I’ve definitely been cruising a little more than I would normally allow myself. Hello, December. I had two iced coffees last week. At 69g of carbs a pop, it’s not something I can usually justify consuming, especially being in liquid form. I’ve been treating myself more often than I would usually allow, and carb considerations cross my mind less often than they usually do. Maybe a break would give me time to refocus?

I love my insulin pump. I love the added precision, and extra flexibility that it allows. Having an insulin pump has really motivated me to more actively manage my blood sugar levels and count my carbs. In seven months, I don’t think I’ve ever seriously considered abandoning my insulin pump.

But I was already daydreaming of being free from my pump. I was excited by the idea of shaking things up and doing something different, in the same, refreshing way that going Libre-less was.

I have learned so much about my insulin dose requirements since starting out on a pump, and I couldn’t help but wonder if I could apply this logic and newfound diligence into Multiple Daily Injections a second time around.

With Christmas just around the corner, I doubt that this pump break will last very long. But for a few days at least, I will savour the freedom of not having to feel for a flying pump every time I get up off the couch, and the extra space in my pockets.

Pressing a Button

Leave a Comment

“Go on. Take it!” One of my work Mums urged me at a plate of sweets she had brought in.

“Crank it up, Frankie,” my other mate added.

I definitely knew I was going to dive in and have something. But I was hesitating for a moment, while deliberating over a carb count and giving myself time for the insulin bolus to kick in.

Don’t get me wrong, my decisions around my food are my own. Sure, my work mates see me pull out my pump from time to time. They see me scan my FreeStyle Libre frequently while I’m wearing it. They see me drink coffee, eat sweets, laugh and do all the other “normal” things.

But I don’t think they actually appreciate just how complex these seemingly simple actions are.
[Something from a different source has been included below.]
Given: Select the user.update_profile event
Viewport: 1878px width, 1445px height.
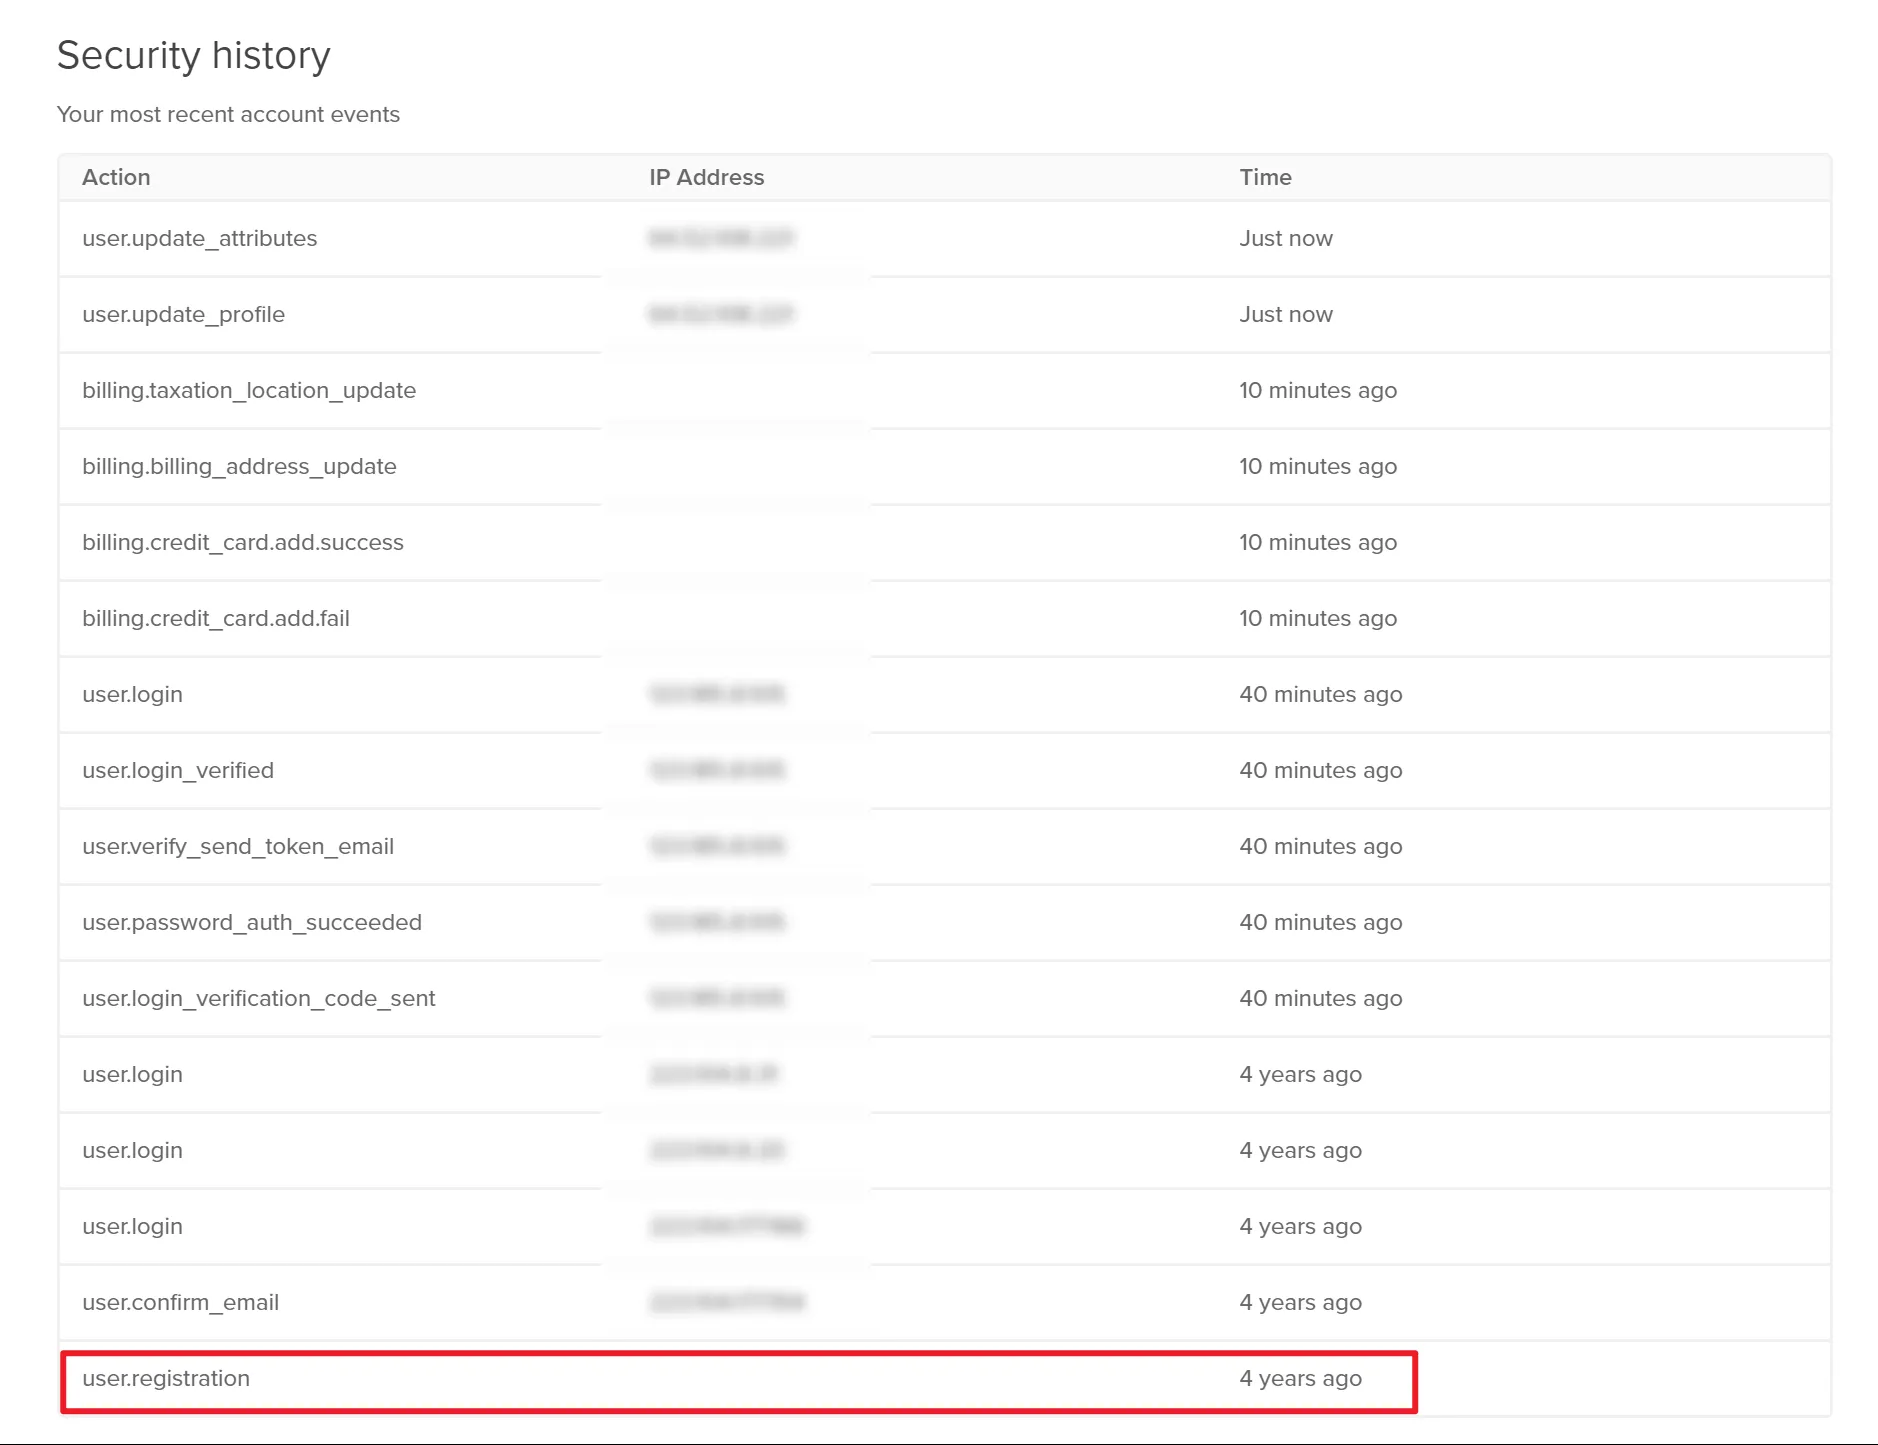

Like making sure that bolus is delivered prior to eating. Making sure that I think carefully about the carb count I’m estimating. That I give enough insulin not to send me high after eating, but not too much that it will send me plummeting within an hour. Factoring in physical activity, and not being too reactive with insulin corrections.

As we were resting later, I pulled out my pump once again.

“You check it all the time?” She asked me.

For both of our benefit, I gave her a much, much simpler response.

“Yes. Whenever I eat, I pull this out and press the button to get my insulin” I replied.

“It’s better than injections?”

“It’s so much easier than before. If I want to eat, I can just press the button. If my blood sugar is high, I can just press the button, instead of having to stop and give an injection.”

I wish managing diabetes was as easy as pressing a button. But it’s nice to dream.